**Try it**
Since the listing below shows pictures, leave them out and write out exactly the lines from the line with "The width and height of the screenshot is (417, 266)." to the line with "Click the word", both included, and no others.

**** Entries shown

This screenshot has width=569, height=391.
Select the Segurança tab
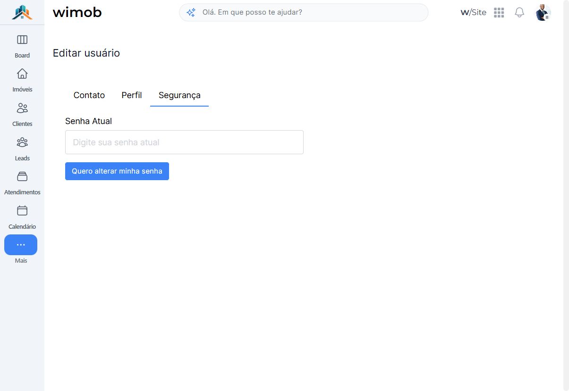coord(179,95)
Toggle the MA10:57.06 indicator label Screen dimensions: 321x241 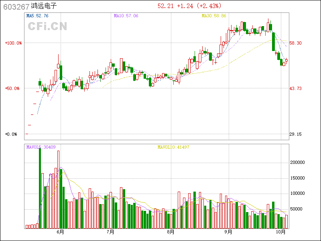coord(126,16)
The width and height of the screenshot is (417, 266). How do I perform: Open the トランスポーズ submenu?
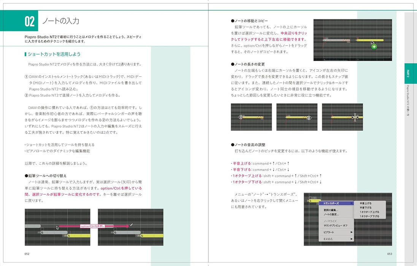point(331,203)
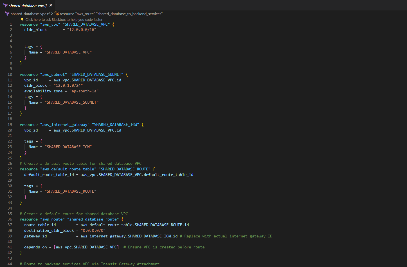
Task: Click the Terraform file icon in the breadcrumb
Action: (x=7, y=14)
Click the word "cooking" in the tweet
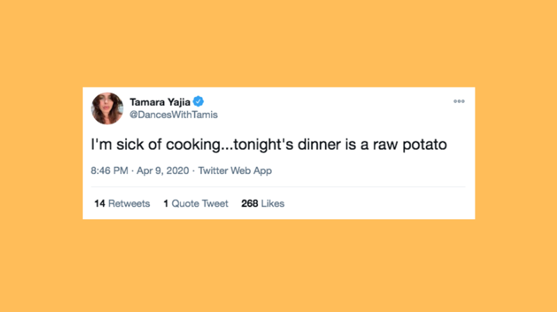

********
**** Entries shown

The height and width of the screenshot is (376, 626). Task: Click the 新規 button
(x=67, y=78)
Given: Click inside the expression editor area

********
**** Entries shown

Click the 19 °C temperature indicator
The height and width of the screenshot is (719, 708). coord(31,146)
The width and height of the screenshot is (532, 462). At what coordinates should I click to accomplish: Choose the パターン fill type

********

**Answer to the problem**
The width and height of the screenshot is (417, 266). How do I perform: Open the トランスポーズ submenu?
point(331,203)
Task: Click the Terraform file icon in the breadcrumb
Action: (x=7, y=14)
Click the word "cooking" in the tweet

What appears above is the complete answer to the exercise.